== Segment start ==

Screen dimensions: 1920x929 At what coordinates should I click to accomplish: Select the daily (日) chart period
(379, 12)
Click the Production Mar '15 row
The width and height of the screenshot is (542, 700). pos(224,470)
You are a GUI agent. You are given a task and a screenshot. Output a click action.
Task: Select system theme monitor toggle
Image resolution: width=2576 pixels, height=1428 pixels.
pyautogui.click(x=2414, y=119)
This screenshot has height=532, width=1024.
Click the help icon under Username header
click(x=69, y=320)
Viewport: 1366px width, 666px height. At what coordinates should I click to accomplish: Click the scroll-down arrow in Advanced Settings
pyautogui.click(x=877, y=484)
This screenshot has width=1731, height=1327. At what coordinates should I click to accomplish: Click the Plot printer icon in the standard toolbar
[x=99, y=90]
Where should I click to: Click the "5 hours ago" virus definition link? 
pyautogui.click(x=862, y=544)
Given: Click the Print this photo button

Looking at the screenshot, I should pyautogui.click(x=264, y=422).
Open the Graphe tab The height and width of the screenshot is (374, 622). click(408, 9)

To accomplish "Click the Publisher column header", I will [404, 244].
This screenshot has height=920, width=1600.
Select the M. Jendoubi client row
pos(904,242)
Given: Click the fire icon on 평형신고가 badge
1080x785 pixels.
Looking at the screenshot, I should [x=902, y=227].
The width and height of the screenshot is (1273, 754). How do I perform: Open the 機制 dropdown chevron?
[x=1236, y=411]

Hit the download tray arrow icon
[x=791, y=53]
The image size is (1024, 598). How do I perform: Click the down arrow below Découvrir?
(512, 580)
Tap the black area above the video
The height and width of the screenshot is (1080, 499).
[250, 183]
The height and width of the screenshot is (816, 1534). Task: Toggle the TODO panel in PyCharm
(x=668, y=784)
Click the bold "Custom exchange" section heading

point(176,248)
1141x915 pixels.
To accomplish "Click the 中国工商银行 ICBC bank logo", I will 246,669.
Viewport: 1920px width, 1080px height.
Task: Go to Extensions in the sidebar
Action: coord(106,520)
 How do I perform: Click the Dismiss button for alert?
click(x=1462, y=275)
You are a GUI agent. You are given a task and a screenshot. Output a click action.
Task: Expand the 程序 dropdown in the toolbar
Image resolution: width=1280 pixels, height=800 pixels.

== Segment end ==

▶ _TASK PROMPT_:
All records above are to be returned exactly as given.

▶ _EXERCISE ANSWER_:
Screen dimensions: 1920x929 At what coordinates should I click to accomplish: Select the daily (日) chart period
(379, 12)
Click the Production Mar '15 row
The width and height of the screenshot is (542, 700). pos(224,470)
You are a GUI agent. You are given a task and a screenshot. Output a click action.
Task: Select system theme monitor toggle
Image resolution: width=2576 pixels, height=1428 pixels.
pyautogui.click(x=2414, y=119)
This screenshot has height=532, width=1024.
Click the help icon under Username header
click(x=69, y=320)
Viewport: 1366px width, 666px height. At what coordinates should I click to accomplish: Click the scroll-down arrow in Advanced Settings
pyautogui.click(x=877, y=484)
This screenshot has width=1731, height=1327. At what coordinates should I click to accomplish: Click the Plot printer icon in the standard toolbar
[x=99, y=90]
Where should I click to: Click the "5 hours ago" virus definition link? 
pyautogui.click(x=862, y=544)
Given: Click the Print this photo button

Looking at the screenshot, I should pyautogui.click(x=264, y=422).
Open the Graphe tab The height and width of the screenshot is (374, 622). click(408, 9)

To accomplish "Click the Publisher column header", I will [404, 244].
This screenshot has height=920, width=1600.
Select the M. Jendoubi client row
pos(904,242)
Given: Click the fire icon on 평형신고가 badge
1080x785 pixels.
Looking at the screenshot, I should [x=902, y=227].
The width and height of the screenshot is (1273, 754). How do I perform: Open the 機制 dropdown chevron?
[x=1236, y=411]

Hit the download tray arrow icon
[x=791, y=53]
The image size is (1024, 598). How do I perform: Click the down arrow below Découvrir?
(512, 580)
Tap the black area above the video
The height and width of the screenshot is (1080, 499).
[250, 183]
The height and width of the screenshot is (816, 1534). Task: Toggle the TODO panel in PyCharm
(x=668, y=784)
Click the bold "Custom exchange" section heading

point(176,248)
1141x915 pixels.
To accomplish "Click the 中国工商银行 ICBC bank logo", I will 246,669.
Viewport: 1920px width, 1080px height.
Task: Go to Extensions in the sidebar
Action: coord(106,520)
 How do I perform: Click the Dismiss button for alert?
click(x=1462, y=275)
You are a GUI agent. You are given a task and a screenshot. Output a click action.
Task: Expand the 程序 dropdown in the toolbar
Image resolution: width=1280 pixels, height=800 pixels.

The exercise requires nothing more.